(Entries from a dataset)
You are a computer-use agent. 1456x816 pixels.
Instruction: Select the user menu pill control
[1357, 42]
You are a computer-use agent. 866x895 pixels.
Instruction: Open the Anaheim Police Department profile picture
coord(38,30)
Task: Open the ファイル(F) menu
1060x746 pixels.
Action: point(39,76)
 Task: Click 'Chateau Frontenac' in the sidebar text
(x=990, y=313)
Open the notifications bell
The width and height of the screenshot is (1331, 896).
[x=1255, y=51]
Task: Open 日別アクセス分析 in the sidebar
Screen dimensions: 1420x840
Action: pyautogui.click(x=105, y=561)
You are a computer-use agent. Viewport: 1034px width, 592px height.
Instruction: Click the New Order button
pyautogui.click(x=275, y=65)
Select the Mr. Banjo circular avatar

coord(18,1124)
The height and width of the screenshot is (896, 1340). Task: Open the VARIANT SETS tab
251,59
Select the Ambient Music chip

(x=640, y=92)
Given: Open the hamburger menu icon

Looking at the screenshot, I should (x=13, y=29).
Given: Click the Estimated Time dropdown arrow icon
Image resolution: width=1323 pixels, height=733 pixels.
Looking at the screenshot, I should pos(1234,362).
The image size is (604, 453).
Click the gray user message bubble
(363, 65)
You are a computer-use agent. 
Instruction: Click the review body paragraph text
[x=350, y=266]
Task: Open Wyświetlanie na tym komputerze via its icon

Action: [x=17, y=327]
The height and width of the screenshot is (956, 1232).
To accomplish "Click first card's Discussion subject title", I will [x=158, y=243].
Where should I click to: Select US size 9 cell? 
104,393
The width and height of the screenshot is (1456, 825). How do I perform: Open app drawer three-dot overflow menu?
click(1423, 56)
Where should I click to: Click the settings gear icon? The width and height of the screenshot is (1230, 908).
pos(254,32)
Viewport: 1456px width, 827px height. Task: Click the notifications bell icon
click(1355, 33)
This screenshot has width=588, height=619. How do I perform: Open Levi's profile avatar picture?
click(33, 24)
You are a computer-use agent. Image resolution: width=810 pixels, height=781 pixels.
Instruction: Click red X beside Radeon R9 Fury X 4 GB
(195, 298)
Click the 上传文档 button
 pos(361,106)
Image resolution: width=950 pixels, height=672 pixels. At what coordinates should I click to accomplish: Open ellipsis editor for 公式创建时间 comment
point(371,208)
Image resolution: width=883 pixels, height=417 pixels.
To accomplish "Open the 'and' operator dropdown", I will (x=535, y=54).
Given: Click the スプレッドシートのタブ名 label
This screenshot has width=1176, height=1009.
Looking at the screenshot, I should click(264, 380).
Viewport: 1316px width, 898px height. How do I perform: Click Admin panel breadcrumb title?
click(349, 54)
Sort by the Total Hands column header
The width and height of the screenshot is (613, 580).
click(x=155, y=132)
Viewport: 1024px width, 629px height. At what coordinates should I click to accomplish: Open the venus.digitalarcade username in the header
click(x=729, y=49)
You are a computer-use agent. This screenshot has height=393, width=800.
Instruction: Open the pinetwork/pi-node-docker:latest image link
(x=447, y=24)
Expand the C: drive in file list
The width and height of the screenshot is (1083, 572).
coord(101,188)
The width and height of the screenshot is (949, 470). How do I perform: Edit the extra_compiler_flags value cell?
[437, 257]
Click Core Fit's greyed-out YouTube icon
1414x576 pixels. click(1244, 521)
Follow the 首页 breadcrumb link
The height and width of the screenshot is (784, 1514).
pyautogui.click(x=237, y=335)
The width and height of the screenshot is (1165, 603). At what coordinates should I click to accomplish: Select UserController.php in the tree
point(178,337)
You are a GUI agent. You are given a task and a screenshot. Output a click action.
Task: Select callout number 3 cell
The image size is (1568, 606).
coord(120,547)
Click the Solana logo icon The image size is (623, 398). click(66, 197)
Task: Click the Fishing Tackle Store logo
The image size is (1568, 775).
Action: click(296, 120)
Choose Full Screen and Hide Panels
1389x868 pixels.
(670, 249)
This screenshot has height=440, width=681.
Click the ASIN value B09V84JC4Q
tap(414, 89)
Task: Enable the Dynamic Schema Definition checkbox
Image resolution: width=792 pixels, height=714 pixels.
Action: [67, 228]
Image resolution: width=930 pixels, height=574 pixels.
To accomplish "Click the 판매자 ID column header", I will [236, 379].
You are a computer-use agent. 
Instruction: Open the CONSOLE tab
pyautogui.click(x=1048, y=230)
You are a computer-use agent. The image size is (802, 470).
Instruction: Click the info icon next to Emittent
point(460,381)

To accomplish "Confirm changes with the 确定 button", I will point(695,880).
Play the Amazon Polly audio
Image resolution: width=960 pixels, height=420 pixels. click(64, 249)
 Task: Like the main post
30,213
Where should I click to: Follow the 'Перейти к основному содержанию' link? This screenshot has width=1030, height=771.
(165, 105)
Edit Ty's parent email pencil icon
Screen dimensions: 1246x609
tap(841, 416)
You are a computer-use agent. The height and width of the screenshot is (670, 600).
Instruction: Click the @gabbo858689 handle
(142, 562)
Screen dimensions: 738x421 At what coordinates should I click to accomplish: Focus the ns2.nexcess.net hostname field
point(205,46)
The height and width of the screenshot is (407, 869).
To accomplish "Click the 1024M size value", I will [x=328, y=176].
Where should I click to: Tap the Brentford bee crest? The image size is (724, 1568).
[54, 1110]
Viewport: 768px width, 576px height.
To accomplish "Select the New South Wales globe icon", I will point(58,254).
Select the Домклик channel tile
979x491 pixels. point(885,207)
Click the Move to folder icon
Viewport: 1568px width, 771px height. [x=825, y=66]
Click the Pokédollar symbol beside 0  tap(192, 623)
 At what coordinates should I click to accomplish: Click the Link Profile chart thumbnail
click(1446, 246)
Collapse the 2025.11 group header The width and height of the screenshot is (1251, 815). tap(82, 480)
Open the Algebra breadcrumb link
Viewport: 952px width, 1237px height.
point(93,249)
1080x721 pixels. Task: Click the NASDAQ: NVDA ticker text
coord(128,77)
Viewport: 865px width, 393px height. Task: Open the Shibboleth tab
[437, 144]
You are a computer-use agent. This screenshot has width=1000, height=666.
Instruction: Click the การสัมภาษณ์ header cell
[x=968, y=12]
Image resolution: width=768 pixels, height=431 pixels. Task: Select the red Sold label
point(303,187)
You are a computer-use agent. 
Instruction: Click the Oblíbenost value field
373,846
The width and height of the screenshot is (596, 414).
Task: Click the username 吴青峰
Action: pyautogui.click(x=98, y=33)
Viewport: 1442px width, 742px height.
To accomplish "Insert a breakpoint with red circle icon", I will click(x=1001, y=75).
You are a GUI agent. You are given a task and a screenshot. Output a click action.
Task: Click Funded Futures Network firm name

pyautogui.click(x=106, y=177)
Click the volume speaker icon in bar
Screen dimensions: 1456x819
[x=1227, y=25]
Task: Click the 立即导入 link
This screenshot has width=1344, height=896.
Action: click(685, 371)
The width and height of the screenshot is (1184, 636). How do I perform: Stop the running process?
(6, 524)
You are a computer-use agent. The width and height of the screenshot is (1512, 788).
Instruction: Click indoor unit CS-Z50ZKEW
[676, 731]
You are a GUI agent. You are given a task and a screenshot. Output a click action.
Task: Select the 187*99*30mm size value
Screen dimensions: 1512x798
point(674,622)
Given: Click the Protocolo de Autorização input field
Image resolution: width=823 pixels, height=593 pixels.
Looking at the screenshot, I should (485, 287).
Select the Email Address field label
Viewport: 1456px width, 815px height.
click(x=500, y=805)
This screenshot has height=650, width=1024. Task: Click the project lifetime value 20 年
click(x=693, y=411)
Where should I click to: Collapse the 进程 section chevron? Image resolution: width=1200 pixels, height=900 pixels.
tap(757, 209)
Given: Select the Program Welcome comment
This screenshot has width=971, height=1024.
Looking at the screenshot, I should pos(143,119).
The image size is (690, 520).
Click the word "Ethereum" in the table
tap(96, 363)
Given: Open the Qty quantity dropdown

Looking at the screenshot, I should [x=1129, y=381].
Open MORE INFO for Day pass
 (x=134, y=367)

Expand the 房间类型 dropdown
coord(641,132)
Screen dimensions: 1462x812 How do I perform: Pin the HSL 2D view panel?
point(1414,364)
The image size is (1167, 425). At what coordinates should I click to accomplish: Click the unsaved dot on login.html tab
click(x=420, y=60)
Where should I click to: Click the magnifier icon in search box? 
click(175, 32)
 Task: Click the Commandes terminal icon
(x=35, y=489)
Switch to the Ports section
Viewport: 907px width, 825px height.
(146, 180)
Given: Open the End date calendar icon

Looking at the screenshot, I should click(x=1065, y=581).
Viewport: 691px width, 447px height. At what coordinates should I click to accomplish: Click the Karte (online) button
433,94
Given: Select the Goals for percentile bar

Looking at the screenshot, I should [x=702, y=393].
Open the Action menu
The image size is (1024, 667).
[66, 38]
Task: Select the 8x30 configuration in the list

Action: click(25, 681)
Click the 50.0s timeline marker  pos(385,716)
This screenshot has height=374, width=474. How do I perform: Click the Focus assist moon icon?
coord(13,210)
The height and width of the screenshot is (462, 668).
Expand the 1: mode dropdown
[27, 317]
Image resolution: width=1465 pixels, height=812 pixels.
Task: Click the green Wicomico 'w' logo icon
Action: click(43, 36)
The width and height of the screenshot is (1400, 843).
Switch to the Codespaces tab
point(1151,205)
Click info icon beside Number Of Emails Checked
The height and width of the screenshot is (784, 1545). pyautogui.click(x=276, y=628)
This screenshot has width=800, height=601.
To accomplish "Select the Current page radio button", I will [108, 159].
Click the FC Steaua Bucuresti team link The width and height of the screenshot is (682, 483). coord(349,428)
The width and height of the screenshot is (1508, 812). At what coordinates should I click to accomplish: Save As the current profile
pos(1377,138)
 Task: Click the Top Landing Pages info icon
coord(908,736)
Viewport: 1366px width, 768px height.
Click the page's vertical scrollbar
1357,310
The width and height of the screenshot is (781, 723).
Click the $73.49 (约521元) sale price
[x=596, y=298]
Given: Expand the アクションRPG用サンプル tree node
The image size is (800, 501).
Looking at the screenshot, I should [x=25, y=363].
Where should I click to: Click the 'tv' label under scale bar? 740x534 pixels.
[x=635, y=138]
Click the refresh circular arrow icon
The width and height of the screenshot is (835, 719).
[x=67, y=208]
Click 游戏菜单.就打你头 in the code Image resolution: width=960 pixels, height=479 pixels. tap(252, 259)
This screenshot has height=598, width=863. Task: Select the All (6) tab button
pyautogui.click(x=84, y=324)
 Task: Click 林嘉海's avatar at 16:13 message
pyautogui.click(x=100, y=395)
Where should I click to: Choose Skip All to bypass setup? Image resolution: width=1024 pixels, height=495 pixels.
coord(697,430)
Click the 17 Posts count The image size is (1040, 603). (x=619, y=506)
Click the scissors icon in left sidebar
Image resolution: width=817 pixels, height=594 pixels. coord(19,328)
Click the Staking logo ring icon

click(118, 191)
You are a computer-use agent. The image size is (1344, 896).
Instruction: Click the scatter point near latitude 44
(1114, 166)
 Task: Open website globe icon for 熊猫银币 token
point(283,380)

Exercise aim. Reproduce the records verbatim, beginning with their first line and ending after the line that contains "pos(361,106)", with both of those lines included.

Written reply.
You are a computer-use agent. 1456x816 pixels.
Instruction: Select the user menu pill control
[1357, 42]
You are a computer-use agent. 866x895 pixels.
Instruction: Open the Anaheim Police Department profile picture
coord(38,30)
Task: Open the ファイル(F) menu
1060x746 pixels.
Action: point(39,76)
 Task: Click 'Chateau Frontenac' in the sidebar text
(x=990, y=313)
Open the notifications bell
The width and height of the screenshot is (1331, 896).
[x=1255, y=51]
Task: Open 日別アクセス分析 in the sidebar
Screen dimensions: 1420x840
Action: pyautogui.click(x=105, y=561)
You are a computer-use agent. Viewport: 1034px width, 592px height.
Instruction: Click the New Order button
pyautogui.click(x=275, y=65)
Select the Mr. Banjo circular avatar

coord(18,1124)
The height and width of the screenshot is (896, 1340). Task: Open the VARIANT SETS tab
251,59
Select the Ambient Music chip

(x=640, y=92)
Given: Open the hamburger menu icon

Looking at the screenshot, I should (x=13, y=29).
Given: Click the Estimated Time dropdown arrow icon
Image resolution: width=1323 pixels, height=733 pixels.
Looking at the screenshot, I should pos(1234,362).
The image size is (604, 453).
Click the gray user message bubble
(363, 65)
You are a computer-use agent. 
Instruction: Click the review body paragraph text
[x=350, y=266]
Task: Open Wyświetlanie na tym komputerze via its icon

Action: [x=17, y=327]
The height and width of the screenshot is (956, 1232).
To accomplish "Click first card's Discussion subject title", I will [x=158, y=243].
Where should I click to: Select US size 9 cell? 
104,393
The width and height of the screenshot is (1456, 825). How do I perform: Open app drawer three-dot overflow menu?
click(1423, 56)
Where should I click to: Click the settings gear icon? The width and height of the screenshot is (1230, 908).
pos(254,32)
Viewport: 1456px width, 827px height. Task: Click the notifications bell icon
click(1355, 33)
This screenshot has width=588, height=619. How do I perform: Open Levi's profile avatar picture?
click(33, 24)
You are a computer-use agent. Image resolution: width=810 pixels, height=781 pixels.
Instruction: Click red X beside Radeon R9 Fury X 4 GB
(195, 298)
Click the 上传文档 button
 pos(361,106)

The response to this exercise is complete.